▶ Problem: Repeat the following data exactly, omitting pictures.

Segment Start: Material shown

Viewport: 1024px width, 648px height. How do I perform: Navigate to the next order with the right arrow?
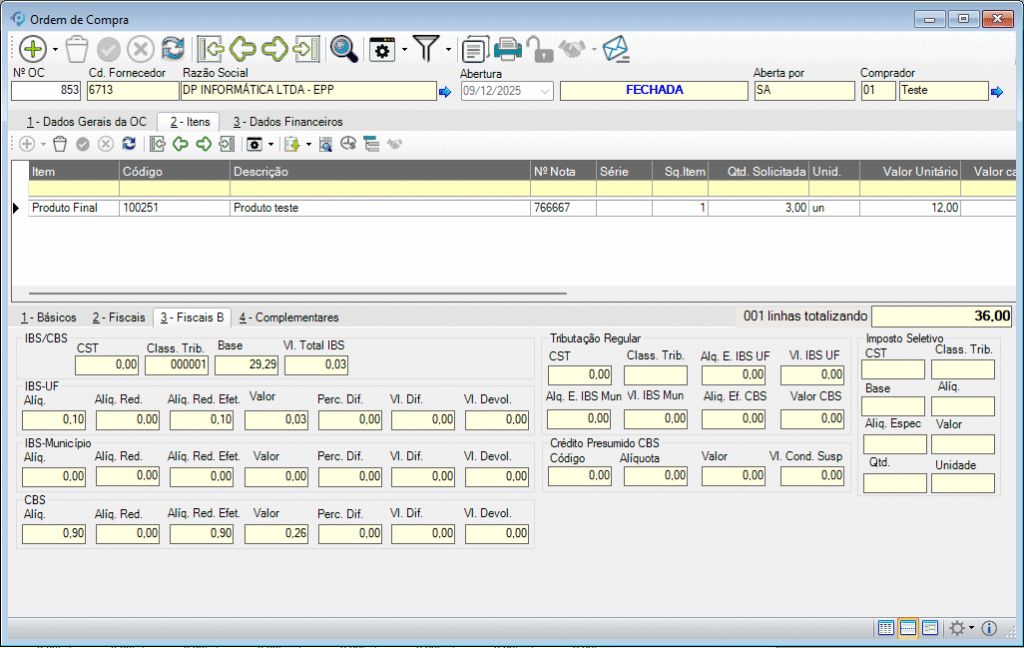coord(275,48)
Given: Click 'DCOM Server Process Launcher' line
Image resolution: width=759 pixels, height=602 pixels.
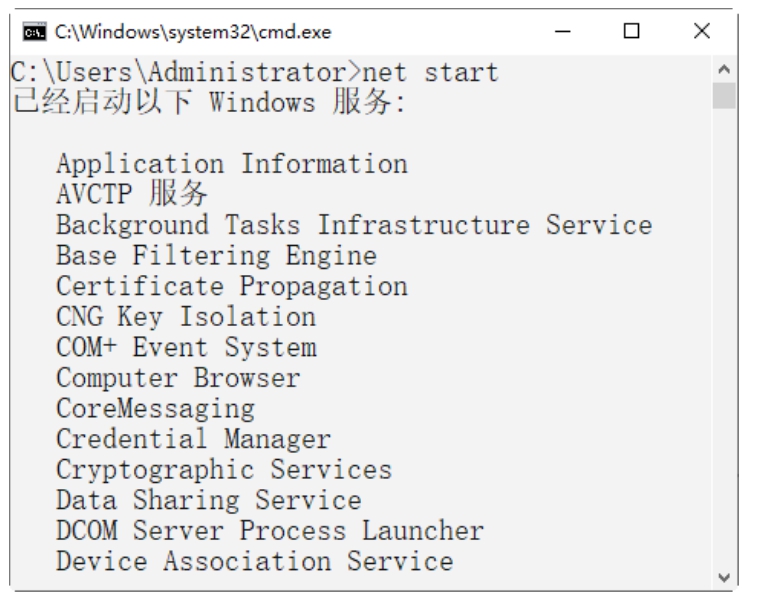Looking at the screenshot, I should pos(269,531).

Segment End: Material shown

▶ Response to this exercise:
Viewport: 1024px width, 648px height. How do I perform: Navigate to the next order with the right arrow?
coord(275,48)
Given: Click 'DCOM Server Process Launcher' line
Image resolution: width=759 pixels, height=602 pixels.
Looking at the screenshot, I should pos(269,531).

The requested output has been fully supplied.